• Exercise data

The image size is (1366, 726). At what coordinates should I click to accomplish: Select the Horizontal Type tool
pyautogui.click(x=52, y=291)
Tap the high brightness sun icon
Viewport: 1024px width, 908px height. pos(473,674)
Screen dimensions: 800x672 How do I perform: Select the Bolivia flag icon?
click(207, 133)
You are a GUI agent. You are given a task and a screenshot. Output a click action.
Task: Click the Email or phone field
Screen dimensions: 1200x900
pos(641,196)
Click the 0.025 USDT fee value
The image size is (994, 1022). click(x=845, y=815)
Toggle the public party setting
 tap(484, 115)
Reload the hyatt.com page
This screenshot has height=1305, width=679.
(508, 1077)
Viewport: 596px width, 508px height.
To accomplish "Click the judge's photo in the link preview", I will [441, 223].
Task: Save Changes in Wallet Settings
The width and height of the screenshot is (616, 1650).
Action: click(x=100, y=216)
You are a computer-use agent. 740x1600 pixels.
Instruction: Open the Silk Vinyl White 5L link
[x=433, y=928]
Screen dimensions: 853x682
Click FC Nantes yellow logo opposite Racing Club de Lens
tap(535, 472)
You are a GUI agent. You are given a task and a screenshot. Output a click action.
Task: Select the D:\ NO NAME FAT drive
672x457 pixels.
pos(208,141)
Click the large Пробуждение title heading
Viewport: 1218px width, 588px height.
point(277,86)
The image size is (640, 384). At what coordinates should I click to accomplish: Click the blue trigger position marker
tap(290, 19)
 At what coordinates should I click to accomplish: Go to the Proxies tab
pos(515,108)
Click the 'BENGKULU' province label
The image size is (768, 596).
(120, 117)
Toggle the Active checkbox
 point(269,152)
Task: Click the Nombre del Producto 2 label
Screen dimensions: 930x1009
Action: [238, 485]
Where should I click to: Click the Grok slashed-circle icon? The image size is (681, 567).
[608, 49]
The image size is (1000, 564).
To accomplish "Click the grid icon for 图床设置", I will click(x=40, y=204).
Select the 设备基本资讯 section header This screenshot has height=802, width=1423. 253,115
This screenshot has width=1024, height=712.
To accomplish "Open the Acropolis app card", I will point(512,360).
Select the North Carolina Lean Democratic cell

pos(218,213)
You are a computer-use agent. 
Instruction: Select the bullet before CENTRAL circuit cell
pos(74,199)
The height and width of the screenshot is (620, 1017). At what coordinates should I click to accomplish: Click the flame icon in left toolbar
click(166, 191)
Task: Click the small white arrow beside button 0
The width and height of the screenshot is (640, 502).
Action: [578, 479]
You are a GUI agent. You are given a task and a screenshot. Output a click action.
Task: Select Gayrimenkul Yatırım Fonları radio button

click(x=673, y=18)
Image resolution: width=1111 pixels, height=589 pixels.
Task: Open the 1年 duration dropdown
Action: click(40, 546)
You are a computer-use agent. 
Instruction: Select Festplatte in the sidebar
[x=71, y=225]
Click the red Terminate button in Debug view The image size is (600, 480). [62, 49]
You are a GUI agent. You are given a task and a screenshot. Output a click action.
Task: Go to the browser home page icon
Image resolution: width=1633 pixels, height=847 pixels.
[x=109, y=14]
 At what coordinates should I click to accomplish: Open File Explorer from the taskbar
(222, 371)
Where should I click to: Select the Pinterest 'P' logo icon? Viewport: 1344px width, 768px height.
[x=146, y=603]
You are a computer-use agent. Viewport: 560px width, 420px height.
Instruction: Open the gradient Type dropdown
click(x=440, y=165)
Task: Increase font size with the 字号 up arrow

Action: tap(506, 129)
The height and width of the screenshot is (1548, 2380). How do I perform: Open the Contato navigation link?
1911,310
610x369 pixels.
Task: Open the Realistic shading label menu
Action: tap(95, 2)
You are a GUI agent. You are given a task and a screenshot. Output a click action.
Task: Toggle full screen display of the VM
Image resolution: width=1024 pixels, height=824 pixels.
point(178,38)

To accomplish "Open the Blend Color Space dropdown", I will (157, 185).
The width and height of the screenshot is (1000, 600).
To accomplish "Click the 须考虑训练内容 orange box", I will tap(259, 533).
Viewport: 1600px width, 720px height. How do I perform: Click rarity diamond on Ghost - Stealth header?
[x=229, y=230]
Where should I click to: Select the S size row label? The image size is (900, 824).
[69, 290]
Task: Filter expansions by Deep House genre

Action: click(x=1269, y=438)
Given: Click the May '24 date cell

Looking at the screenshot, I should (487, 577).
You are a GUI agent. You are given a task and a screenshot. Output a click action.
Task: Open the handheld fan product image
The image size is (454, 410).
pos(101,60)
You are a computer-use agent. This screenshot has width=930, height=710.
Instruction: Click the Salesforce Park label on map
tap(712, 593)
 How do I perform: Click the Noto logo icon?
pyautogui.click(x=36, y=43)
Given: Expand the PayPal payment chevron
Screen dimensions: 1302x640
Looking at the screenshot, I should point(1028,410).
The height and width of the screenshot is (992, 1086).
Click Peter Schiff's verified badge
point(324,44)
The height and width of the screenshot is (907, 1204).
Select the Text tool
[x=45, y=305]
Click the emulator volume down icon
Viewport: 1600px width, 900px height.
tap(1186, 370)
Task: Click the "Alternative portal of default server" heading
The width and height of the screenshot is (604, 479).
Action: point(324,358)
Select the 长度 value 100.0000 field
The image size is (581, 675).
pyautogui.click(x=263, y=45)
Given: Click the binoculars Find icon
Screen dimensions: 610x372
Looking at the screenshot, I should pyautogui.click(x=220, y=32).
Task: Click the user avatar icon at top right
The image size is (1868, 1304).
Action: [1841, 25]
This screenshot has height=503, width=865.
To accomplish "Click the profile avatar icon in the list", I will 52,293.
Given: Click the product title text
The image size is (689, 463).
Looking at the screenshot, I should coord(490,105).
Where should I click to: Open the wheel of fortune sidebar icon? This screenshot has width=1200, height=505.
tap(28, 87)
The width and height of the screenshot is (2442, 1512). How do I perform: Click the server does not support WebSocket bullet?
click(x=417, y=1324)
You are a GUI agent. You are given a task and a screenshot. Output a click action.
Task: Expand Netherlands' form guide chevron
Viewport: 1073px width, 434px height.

• What the task requires
Please give the listing above once more, word for word.

• Output of the exercise
The image size is (1366, 726). At what coordinates should I click to accomplish: Select the Horizontal Type tool
pyautogui.click(x=52, y=291)
Tap the high brightness sun icon
Viewport: 1024px width, 908px height. pos(473,674)
Screen dimensions: 800x672 How do I perform: Select the Bolivia flag icon?
click(207, 133)
You are a GUI agent. You are given a task and a screenshot. Output a click action.
Task: Click the Email or phone field
Screen dimensions: 1200x900
pos(641,196)
Click the 0.025 USDT fee value
The image size is (994, 1022). click(x=845, y=815)
Toggle the public party setting
 tap(484, 115)
Reload the hyatt.com page
This screenshot has height=1305, width=679.
(508, 1077)
Viewport: 596px width, 508px height.
To accomplish "Click the judge's photo in the link preview", I will [441, 223].
Task: Save Changes in Wallet Settings
The width and height of the screenshot is (616, 1650).
Action: click(x=100, y=216)
You are a computer-use agent. 740x1600 pixels.
Instruction: Open the Silk Vinyl White 5L link
[x=433, y=928]
Screen dimensions: 853x682
Click FC Nantes yellow logo opposite Racing Club de Lens
tap(535, 472)
You are a GUI agent. You are given a task and a screenshot. Output a click action.
Task: Select the D:\ NO NAME FAT drive
672x457 pixels.
pos(208,141)
Click the large Пробуждение title heading
Viewport: 1218px width, 588px height.
point(277,86)
The image size is (640, 384). At what coordinates should I click to accomplish: Click the blue trigger position marker
tap(290, 19)
 At what coordinates should I click to accomplish: Go to the Proxies tab
pos(515,108)
Click the 'BENGKULU' province label
The image size is (768, 596).
(120, 117)
Toggle the Active checkbox
 point(269,152)
Task: Click the Nombre del Producto 2 label
Screen dimensions: 930x1009
Action: [238, 485]
Where should I click to: Click the Grok slashed-circle icon? The image size is (681, 567).
[608, 49]
The image size is (1000, 564).
To accomplish "Click the grid icon for 图床设置", I will click(x=40, y=204).
Select the 设备基本资讯 section header This screenshot has height=802, width=1423. 253,115
This screenshot has width=1024, height=712.
To accomplish "Open the Acropolis app card", I will point(512,360).
Select the North Carolina Lean Democratic cell

pos(218,213)
You are a computer-use agent. 
Instruction: Select the bullet before CENTRAL circuit cell
pos(74,199)
The height and width of the screenshot is (620, 1017). At what coordinates should I click to accomplish: Click the flame icon in left toolbar
click(166, 191)
Task: Click the small white arrow beside button 0
The width and height of the screenshot is (640, 502).
Action: [578, 479]
You are a GUI agent. You are given a task and a screenshot. Output a click action.
Task: Select Gayrimenkul Yatırım Fonları radio button

click(x=673, y=18)
Image resolution: width=1111 pixels, height=589 pixels.
Task: Open the 1年 duration dropdown
Action: click(40, 546)
You are a computer-use agent. 
Instruction: Select Festplatte in the sidebar
[x=71, y=225]
Click the red Terminate button in Debug view The image size is (600, 480). [62, 49]
You are a GUI agent. You are given a task and a screenshot. Output a click action.
Task: Go to the browser home page icon
Image resolution: width=1633 pixels, height=847 pixels.
[x=109, y=14]
 At what coordinates should I click to accomplish: Open File Explorer from the taskbar
(222, 371)
Where should I click to: Select the Pinterest 'P' logo icon? Viewport: 1344px width, 768px height.
[x=146, y=603]
You are a computer-use agent. Viewport: 560px width, 420px height.
Instruction: Open the gradient Type dropdown
click(x=440, y=165)
Task: Increase font size with the 字号 up arrow

Action: tap(506, 129)
The height and width of the screenshot is (1548, 2380). How do I perform: Open the Contato navigation link?
1911,310
610x369 pixels.
Task: Open the Realistic shading label menu
Action: tap(95, 2)
You are a GUI agent. You are given a task and a screenshot. Output a click action.
Task: Toggle full screen display of the VM
Image resolution: width=1024 pixels, height=824 pixels.
point(178,38)

To accomplish "Open the Blend Color Space dropdown", I will (157, 185).
The width and height of the screenshot is (1000, 600).
To accomplish "Click the 须考虑训练内容 orange box", I will tap(259, 533).
Viewport: 1600px width, 720px height. How do I perform: Click rarity diamond on Ghost - Stealth header?
[x=229, y=230]
Where should I click to: Select the S size row label? The image size is (900, 824).
[69, 290]
Task: Filter expansions by Deep House genre

Action: click(x=1269, y=438)
Given: Click the May '24 date cell

Looking at the screenshot, I should (487, 577).
You are a GUI agent. You are given a task and a screenshot. Output a click action.
Task: Open the handheld fan product image
The image size is (454, 410).
pos(101,60)
You are a computer-use agent. This screenshot has width=930, height=710.
Instruction: Click the Salesforce Park label on map
tap(712, 593)
 How do I perform: Click the Noto logo icon?
pyautogui.click(x=36, y=43)
Given: Expand the PayPal payment chevron
Screen dimensions: 1302x640
Looking at the screenshot, I should point(1028,410).
The height and width of the screenshot is (992, 1086).
Click Peter Schiff's verified badge
point(324,44)
The height and width of the screenshot is (907, 1204).
Select the Text tool
[x=45, y=305]
Click the emulator volume down icon
Viewport: 1600px width, 900px height.
tap(1186, 370)
Task: Click the "Alternative portal of default server" heading
The width and height of the screenshot is (604, 479).
Action: point(324,358)
Select the 长度 value 100.0000 field
The image size is (581, 675).
pyautogui.click(x=263, y=45)
Given: Click the binoculars Find icon
Screen dimensions: 610x372
Looking at the screenshot, I should pyautogui.click(x=220, y=32).
Task: Click the user avatar icon at top right
The image size is (1868, 1304).
Action: [1841, 25]
This screenshot has height=503, width=865.
To accomplish "Click the profile avatar icon in the list", I will 52,293.
Given: Click the product title text
The image size is (689, 463).
Looking at the screenshot, I should coord(490,105).
Where should I click to: Open the wheel of fortune sidebar icon? This screenshot has width=1200, height=505.
tap(28, 87)
The width and height of the screenshot is (2442, 1512). How do I perform: Click the server does not support WebSocket bullet?
click(x=417, y=1324)
You are a GUI agent. You are given a task and a screenshot. Output a click action.
Task: Expand Netherlands' form guide chevron
Viewport: 1073px width, 434px height.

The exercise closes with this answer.